当组都在同一元素中时,使用BeautifulSoup将HTML分成组

时间:2010-06-26 16:30:19

标签: python html parsing beautifulsoup

以下是一个例子:

<p class='animal'>cats</p>
<p class='attribute'>they meow</p>
<p class='attribute'>they have fur</p>
<p class='animal'>turtles</p>
<p class='attribute'>they don't make noises</p>
<p class='attribute'>they have shells</p>

如果每只动物都在一个单独的元素中,我可以迭代元素。那太好了。但我试图解析的网站将所有信息都放在一个元素中。
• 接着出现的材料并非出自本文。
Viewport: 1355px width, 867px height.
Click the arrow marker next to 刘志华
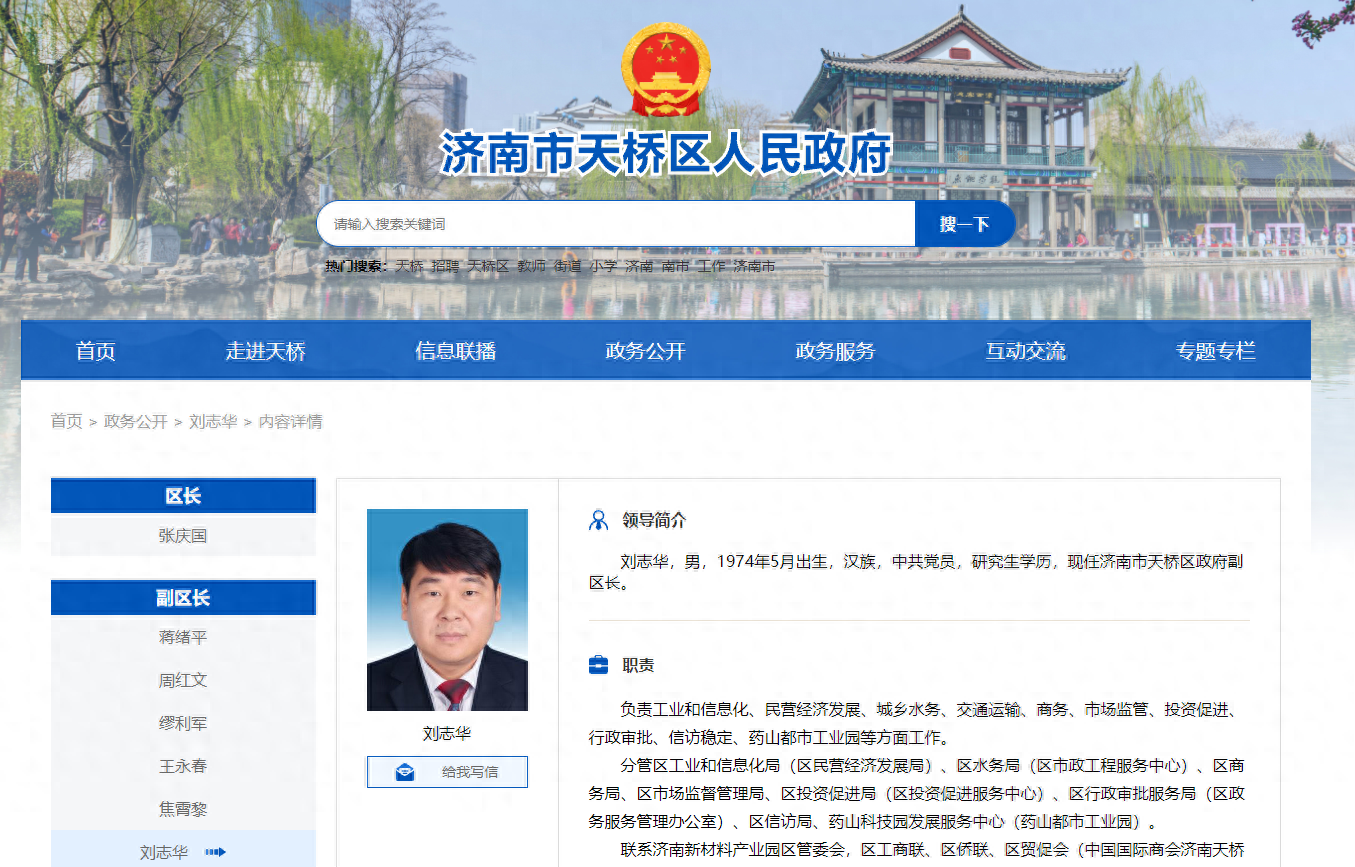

将汤分成不同的动物或以其他方式提取属性和属于哪种动物的最佳方法是什么?

(随意推荐一个更好的标题)

2 个答案:

答案 0 :(得分:2)

from BeautifulSoup import BeautifulSoup

soup = BeautifulSoup("""
<p class='animal'>cats</p>
<p class='attribute'>they meow</p>
<p class='attribute'>they have fur</p>
<p class='animal'>turtles</p>
<p class='attribute'>they don't make noises</p>
<p class='attribute'>they have shells</p>
""")

animals = []
attributes = {}

for p in soup.findAll('p'):
    if (p['class'] == 'animal'):
        animals.append(p.string)
    elif (p['class'] == 'attribute'):
        if animals[-1] not in attributes.keys():
            attributes[animals[-1]] = [p.string]
        else:
            attributes[animals[-1]].append(p.string)

print animals
print attributes

这应该有效。

答案 1 :(得分:2)

如果您不需要保留动物名称,可以像这样简化Jamie的答案

from BeautifulSoup import BeautifulSoup

soup = BeautifulSoup("""
<p class='animal'>cats</p>
<p class='attribute'>they meow</p>
<p class='attribute'>they have fur</p>
<p class='animal'>turtles</p>
<p class='attribute'>they don't make noises</p>
<p class='attribute'>they have shells</p>
""")

attributes = {}

for p in soup.findAll('p'):
    if (p['class'] == 'animal'):
        animal = p.string
        attributes[animal] = []
    elif (p['class'] == 'attribute'):
        attributes[animal].append(p.string)

print attributes.keys()
print attributes